En 2015 los subsidios a los servicios eran de alrededor del 90% del valor real de las tarifas. El total de subsidios ascendía a 5 puntos del PIB; de ellos, 3,3 correspondían a electricidad y gas. Los precios bajos, consecuentemente generaron un doble efecto: aumento de la demanda y caída de la inversión. Además la mayoría de los subsidios a la energía eran direccionados a hogares de mayores recursos que no los necesitaban, lo que constituía no sólo un despilfarro de recursos sino también un desprecio significativo por aquellos que necesitaban realmente la ayuda del Estado.

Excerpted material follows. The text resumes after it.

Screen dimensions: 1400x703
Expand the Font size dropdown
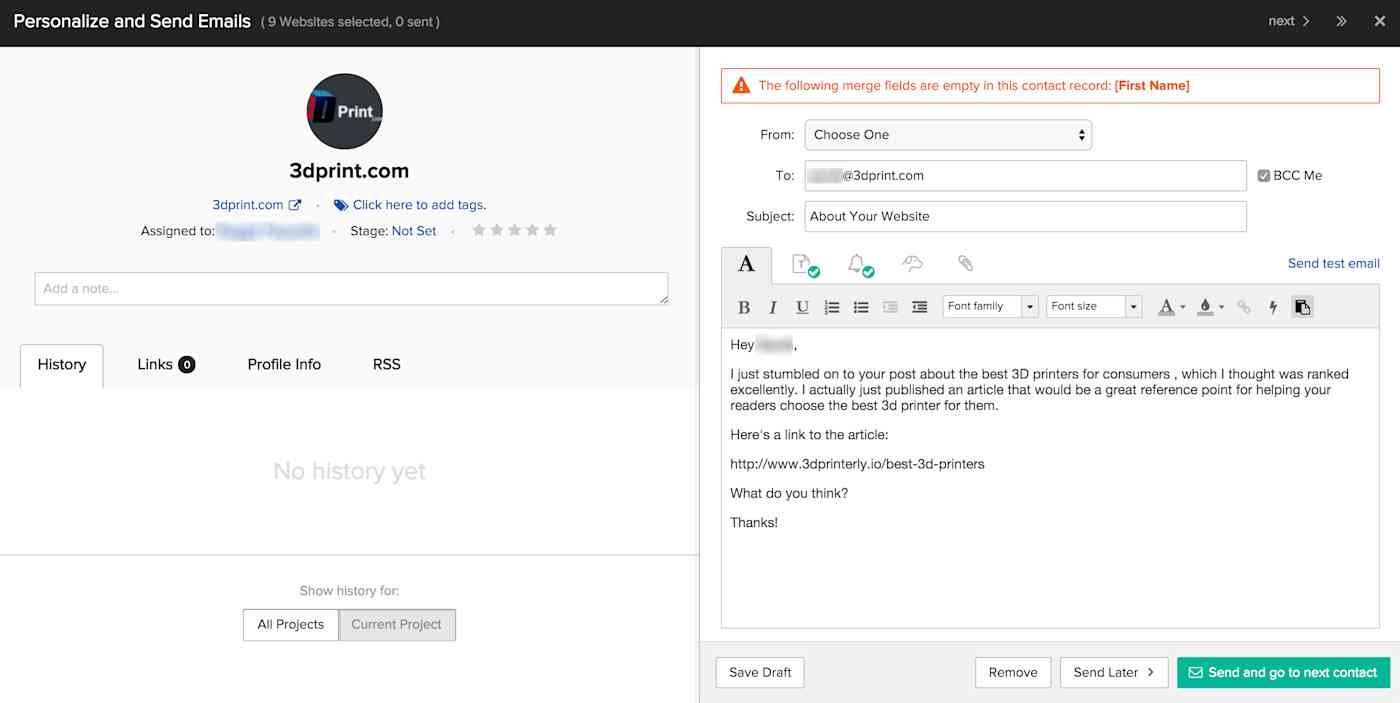coord(1093,306)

El gobierno de la Ciudad de Buenos Aires anunció que eliminará el 100% del impuesto a los Ingresos Brutos en las boletas de gas y agua, tal como sugirió nuestro presidente Mauricio Macri. Este esfuerzo de la Ciudad se suma al esfuerzo de los vecinos. Asimismo, 300 mil hogares se encuentran beneficiados por la tarifa social, lo que ayuda a disminuir el impacto. Esto es enfrentar la realidad con valentía diciendo siempre la verdad.

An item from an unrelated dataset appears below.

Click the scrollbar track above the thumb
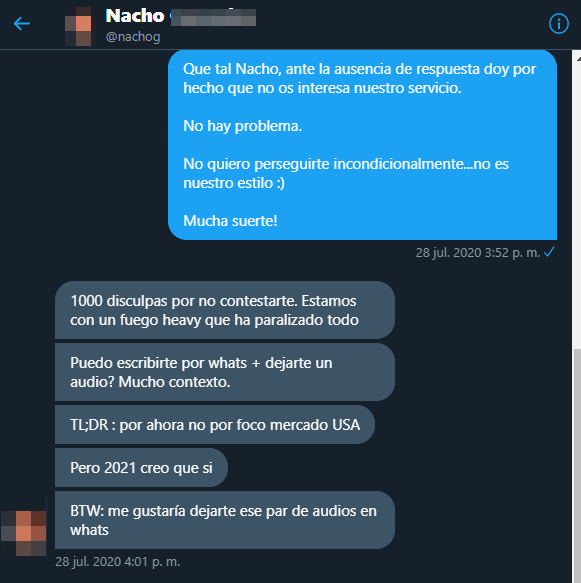581x583 pixels. pyautogui.click(x=577, y=206)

La existencia de un precio real de la energía determina que suba la inversión en el sector, con ello la producción. Entonces en el mediano plazo, dada la nueva oferta adicional de energía, los precios de las tarifas bajarán.

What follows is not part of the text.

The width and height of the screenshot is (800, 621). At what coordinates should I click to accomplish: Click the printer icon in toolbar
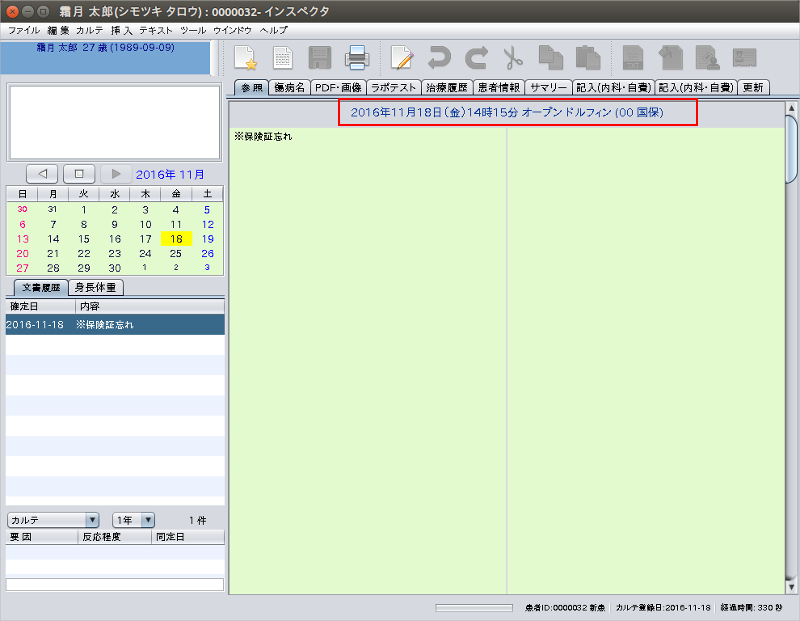point(357,58)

En este sentido, se promueve la incorporación de las energías renovables al sistema. El costo de esas energías equivale a dos tercios de la actual. Cuando se incorporen al sistema el precio bajará. Es decir, se asume la crisis energética con la intención de solucionarla, aunque lleve tiempo. El futuro del país lo requiere.

Por esa razón se ofrecerán 5 millones de lámparas LED para que la población porteña ahorre el 14% del consumo mensual. El gobierno porteño se hará cargo del costo total de las medidas, estimado en 1.500 millones de pesos.

No es conveniente quedarse en el camino de la discusión, sino proceder a resolver el problema. La cuestión no es tener razón sino solucionar los problemas del país.

Los argentinos, tanto en el 2015 como en el 2017, tomaron una decisión, que es cambiar. Arriesgada por cierto, ya que supone enfrentar los graves problemas de la realidad, por el camino de la reconstrucción del país.

Dado el feriado que se avecina, es oportuno otorgarle importancia de la figura del trabajador en el desarrollo y crecimiento de las sociedades. Los trabajadores constituyen el motor esencial de la economía y de la estructura social. Aportan sus energías a las tareas de producción pero, sobre todo, a la creatividad. Porque el trabajo es creación. El trabajo es la acción humana más transformadora del medio en que vivimos.

El próximo martes 1° de mayo es el “Día del Trabajador”. Una vez más todos los que se esfuerzan día a día, celebraremos algunos cambios, por ejemplo la baja del desempleo al 7,2% con respecto a diciembre de 2015 que era del 9,3%.

Como legislador de la ciudad considero que el día del trabajador debe ser un día de reflexión, un alto en el camino para construir una sociedad con una economía activa y digna, no subsidiada de manera irracional. Los trabajadores tienen plena conciencia de que el esfuerzo diario y laborioso genera valor, y es la actividad la base que sostiene a todos juntos.